Tuesday, November 21, 2006

"Message: I Care."

Only because I can resist anything but temptation:

"My son is an honest man," Bush told members of the audience harshly criticized the current U.S. leader's foreign policy.

"We do not respect your son. We do not respect what he's doing all over the world," a woman in the audience bluntly told Bush after his speech.

Bush, 82, appeared stunned as others in the audience whooped and whistled in approval.

A college student told Bush his belief that U.S. wars were aimed at opening markets for American companies and said globalization was contrived for America's benefit at the expense of the rest of the world. Bush was having none of it.

"I think that's weird and it's nuts," Bush said. "To suggest that everything we do is because we're hungry for money, I think that's crazy. I think you need to go back to school."

The hostile comments came during a quesion-and-answer session after Bush finished a folksy address on leadership by telling the audience how deeply hurt he feels when his presidential son is criticized.
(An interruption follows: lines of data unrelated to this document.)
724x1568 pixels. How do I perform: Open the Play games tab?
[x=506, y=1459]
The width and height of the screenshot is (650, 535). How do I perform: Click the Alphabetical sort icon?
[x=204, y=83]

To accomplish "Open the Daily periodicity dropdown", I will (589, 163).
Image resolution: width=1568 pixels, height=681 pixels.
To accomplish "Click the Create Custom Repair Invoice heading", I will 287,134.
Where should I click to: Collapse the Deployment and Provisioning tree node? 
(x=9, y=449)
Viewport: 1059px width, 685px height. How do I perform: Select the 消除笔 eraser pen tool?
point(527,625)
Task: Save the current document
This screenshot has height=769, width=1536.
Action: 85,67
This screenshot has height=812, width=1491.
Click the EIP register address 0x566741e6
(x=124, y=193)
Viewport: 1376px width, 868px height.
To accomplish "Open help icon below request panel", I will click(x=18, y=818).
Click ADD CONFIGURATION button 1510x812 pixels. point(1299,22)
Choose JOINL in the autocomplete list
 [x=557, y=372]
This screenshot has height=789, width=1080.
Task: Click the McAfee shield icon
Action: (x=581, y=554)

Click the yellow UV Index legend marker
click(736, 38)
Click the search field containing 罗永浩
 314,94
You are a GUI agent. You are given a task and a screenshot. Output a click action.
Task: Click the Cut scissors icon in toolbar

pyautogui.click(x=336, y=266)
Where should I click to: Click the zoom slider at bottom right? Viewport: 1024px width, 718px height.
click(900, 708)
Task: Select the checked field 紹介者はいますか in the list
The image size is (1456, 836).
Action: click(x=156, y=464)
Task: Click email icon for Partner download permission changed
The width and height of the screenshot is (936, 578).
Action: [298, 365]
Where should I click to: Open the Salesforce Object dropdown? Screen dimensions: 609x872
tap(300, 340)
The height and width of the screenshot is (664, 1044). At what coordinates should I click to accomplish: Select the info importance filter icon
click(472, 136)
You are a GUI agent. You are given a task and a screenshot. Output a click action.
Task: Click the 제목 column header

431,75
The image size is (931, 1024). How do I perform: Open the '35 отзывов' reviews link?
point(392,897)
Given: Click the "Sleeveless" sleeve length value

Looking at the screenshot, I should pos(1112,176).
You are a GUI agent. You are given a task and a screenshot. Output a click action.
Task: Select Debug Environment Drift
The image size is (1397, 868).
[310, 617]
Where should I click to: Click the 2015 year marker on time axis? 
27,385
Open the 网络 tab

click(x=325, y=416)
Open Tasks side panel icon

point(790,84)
"This son is not going to back away," Bush said, his voice quivering. "He's not going to change his view because some poll says this or some poll says that, or some heartfelt comments from the lady who feels deeply in her heart about something. You can't be president of the United States and conduct yourself if you're going to cut and run. This is going to work out in Iraq. I understand the anxiety. It's not easy."
I'm tempted to dismiss this as Bush's "I am not a crook" moment. I'm not sure criticism of foreign policy is the equivalent of saying the President is dishonest. He may be perfectly honest in his opinions about Iraq. That doesn't make him right, however; nor does it foreclose explanations based on greed.

If so much of the world didn't seem to agree with this, though, I'd say the elder Bush was simply delusional:

"He is working hard for peace. It takes a lot of guts to get up and tell a father about his son in those terms when I just told you the thing that matters in my heart is my family," he said. "How come everybody wants to come to the United States if the United States is so bad?"
Guts? Well, maybe. But especially when speaking directly to the people most affected by the President's "honesty," that statement has the ring of the soldier's line about Patton, 'Ol' Blood 'n' Guts:' "Our blood, his guts." I'm not sure these people were courageous so much as honest; a quality usually admired in the abstract, and derided in the concrete.

The interesting part, however, is the piercing of the bubble, and how poorly Bush responds to it, rhetorically. The cliche about "everybody wants to come to America" is bad enough; but the flat out denial, especially for a man of Bush's wealth, and for a foreign policy that has so singularly served Halliburton, among other US companies, so well, is simply farcical. Still, there is that quiver in his voice, which comes up when he defends his son for being "a real man," for not being a coward who would "cut and run." If this were Greek tragedy it would be a minor one, but this would be the point when the Chorus realized it's hero had feet of clay, and maybe it was time to ask the gods for a little help, because they can see how this is going to end, and it's not going to be pretty.

"This is going to work out in Iraq." Like saying his son his honest, that's not exactly a statement you can quarrel with; but it's also not the question. Surely someday, things will work out in Iraq. Despite the pessimism of the Greeks that gave rise to such beautiful and dreadful tragedies, chaos is not a constant of nations, or of peoples. So, yes, "this is going to work out in Iraq." But not soon; and not without even more needless death. Their blood; our guts.

Imagine living in such a bubble of power and prosperity you have the nerve to stand in a room full of people on the receiving end of your country's military might, and speaking to them as Poppy did. That's a little frightening, too.